Data validation
Often, you will need to validate your data before loading it into the next layer of your lakehouse. This can involve various scenarios - comparing different lakehouses, validating data types, business rules, etc.
So as not to restrict your validation logic, bifabrik
only gets involved in processing the test results. The validation transformation checks the values in specific columns indicating errorneous records. If errors / warnings are found, these can either fail the pipeline or just note the issue and write it to the log file.

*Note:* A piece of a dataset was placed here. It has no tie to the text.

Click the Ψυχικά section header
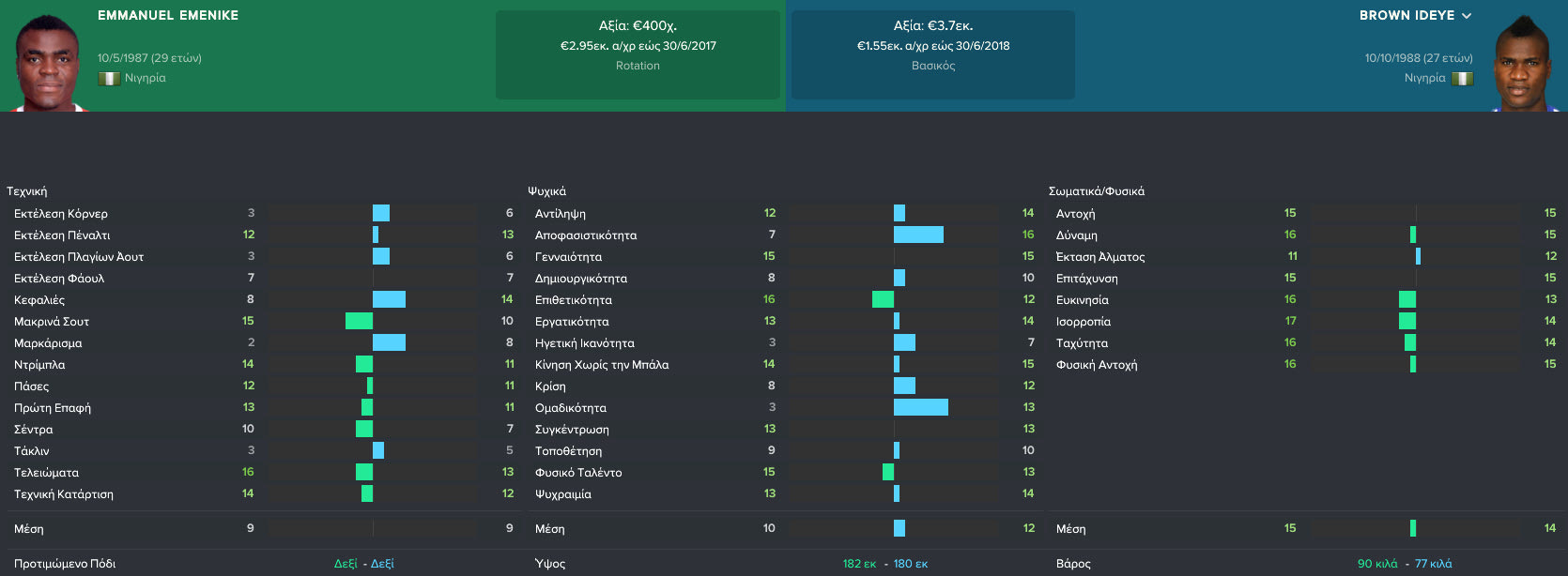 (546, 191)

Let’s have a look at an example to see how this works.
Basic example
In this example, the Value
column is a string
that we need to convert to double
. If that fails, we want to throw an error.
import bifabrik as bif
bif.config.log.logPath = '/log/log.csv'
bif.config.log.errorLogPath = '/log/error_log.csv'
bif.fromSql('''
WITH values AS(
SELECT AnnualSurveyID
,Variable_code, Value
,CAST(REPLACE(Value, ',', '') AS DOUBLE) ValueDouble
FROM LAKEHOUSE1.AnnualSurvey
)
SELECT v.*
,IF(v.ValueDouble IS NULL, 'Error', 'OK') AS ValidationResult
,IF(v.ValueDouble IS NULL, CONCAT('"', Value, '" cannot be converted to double'), 'OK') AS ValidationMessage
FROM values v
''')
.validate('NumberParsingTest') \
.toTable('SurveyValuesParsed').run()
It so happens that a few rows have the value 'C'
in the Value
column. Thus, the pipeline fails:
The errors are logged to the console, as well as to the log file. The argument of the validate
method set the test name. This is also included in the log to help with distinguishing between different tests.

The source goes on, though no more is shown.